Provided data: Begin

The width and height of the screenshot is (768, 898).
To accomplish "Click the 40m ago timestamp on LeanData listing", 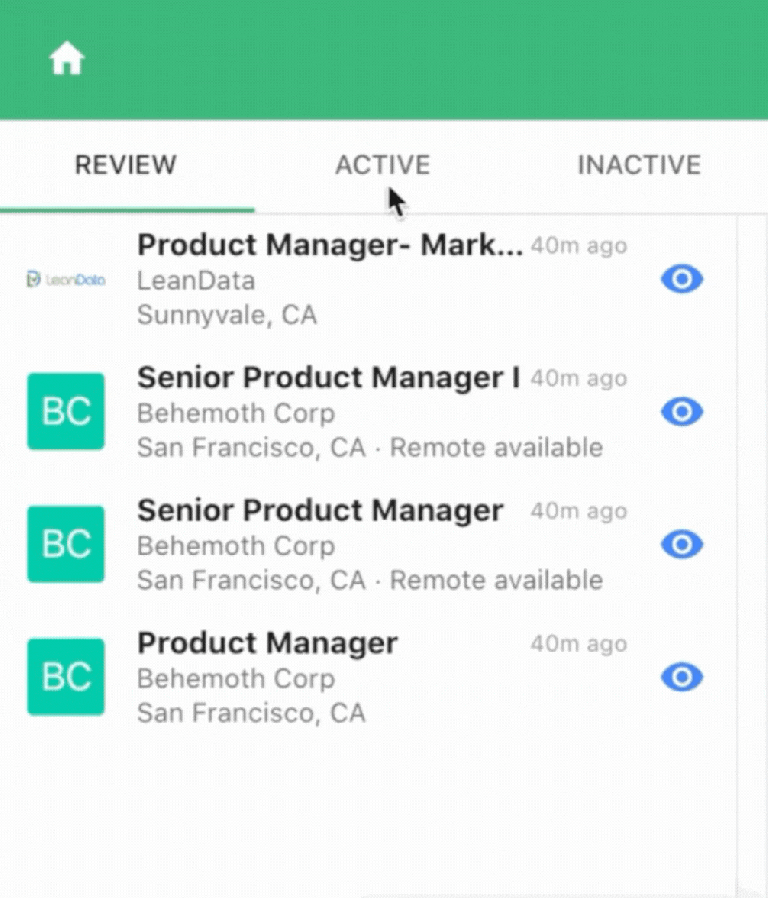I will pyautogui.click(x=579, y=246).
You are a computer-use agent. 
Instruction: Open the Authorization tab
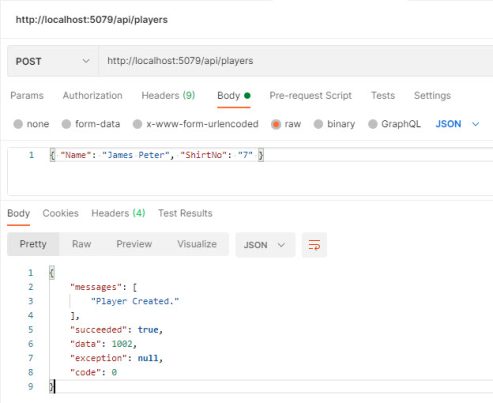(x=93, y=96)
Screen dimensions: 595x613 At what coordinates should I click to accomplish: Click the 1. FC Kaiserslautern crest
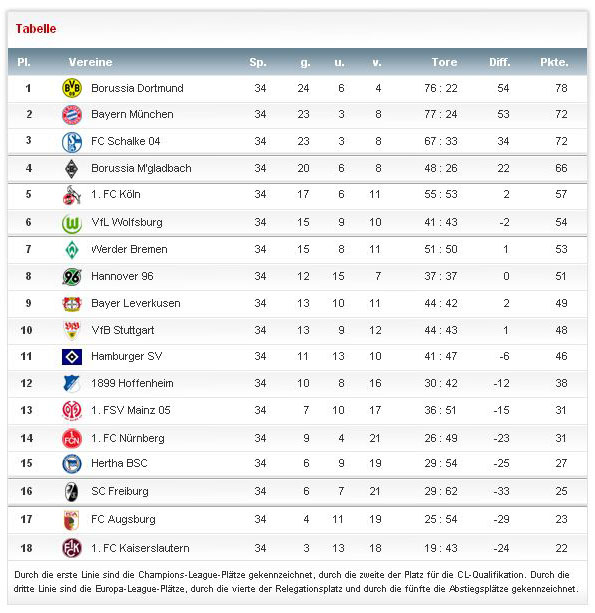tap(72, 548)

Provided data: End

Transcribe exactly the lines from the one with "Instruction: Open the Authorization tab" to the last line of the records, both included, so that no picture appears in the copy.

Instruction: Open the Authorization tab
(x=93, y=96)
Screen dimensions: 595x613 At what coordinates should I click to accomplish: Click the 1. FC Kaiserslautern crest
tap(72, 548)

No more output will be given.